¿Cuánto vale una idea?. ¿Qué valor le otorgamos a lo que sabemos hacer?. ¿Cómo ponemos negro sobre blanco la creación de un proyecto?. ¿Qué importe dinerario le ponemos a la implementación de todo esto?. ¿Qué valor final tiene una vez ejecutado?.
Varía ¿eh?
Pues si.

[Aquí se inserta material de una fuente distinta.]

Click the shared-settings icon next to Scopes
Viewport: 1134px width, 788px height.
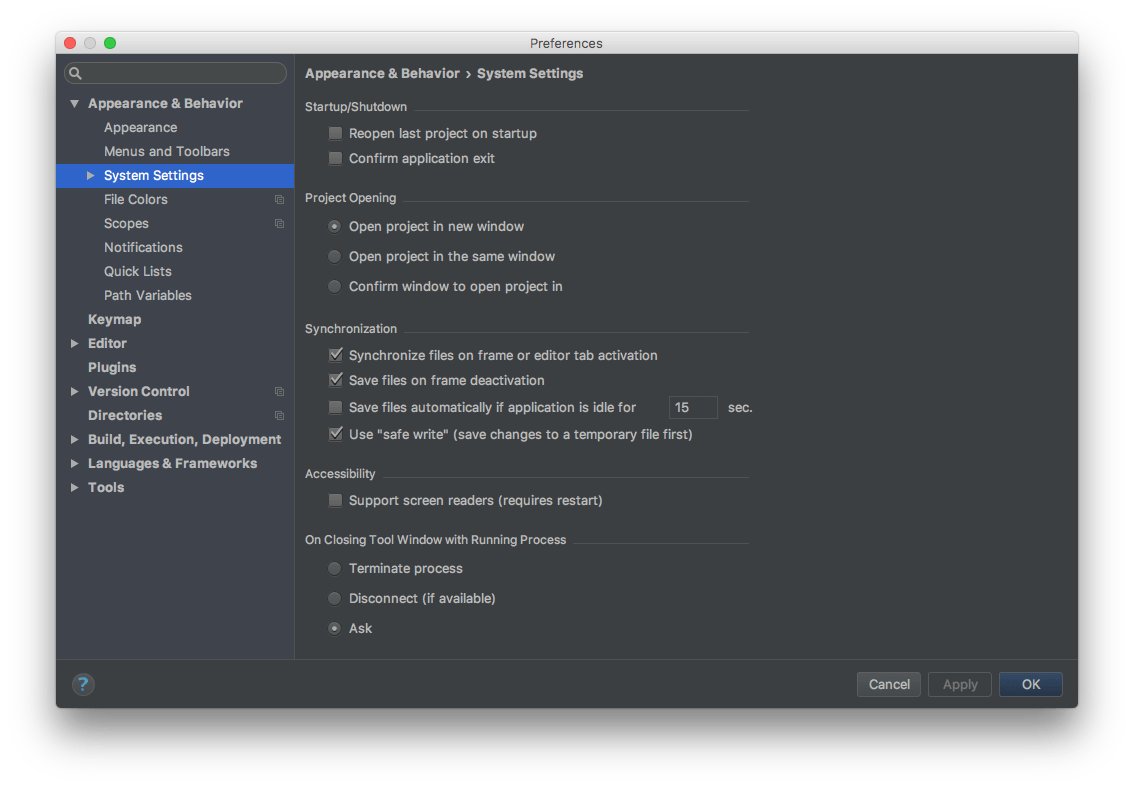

Lo malo (o lo bueno) es que todo depende de la capacidad de transmitir la solvencia de la idea, el know-how, el proyecto, su puesta en marcha y su funcionamiento.
Si damos por bueno que la idea es estupenda, que quien lo propone es alguien que sabe de ello, que cree suficiente en el proyecto como para visionarlo en marcha, lo implementa y logra resultados con su funcionamiento, está claro que deberemos buscar algo parecido en el mercado y otorgarle un valor dinerario que sea proporcionado a los ingresos que aporta, sumado a sus expectativas de proyección.
En un momento de todo este proceso creativo y de puesta en marcha, está ese instante en el que quien va a ser usuario lo entiende como bueno, le convence y se convierte en un fiel defensor de las bondades que ofrece.
Pero en todo el proceso, va a ser necesaria la intervención de alguien que sonríe y da confianza y seguridad.
Esto último, está dentro del “saco” de las actitudes. Y a veces, es ese ingrediente que falta para conseguir la excelencia.
De nuevo, os propongo que nos observemos y convirtamos nuestras actitudes en nuestra mejor baza.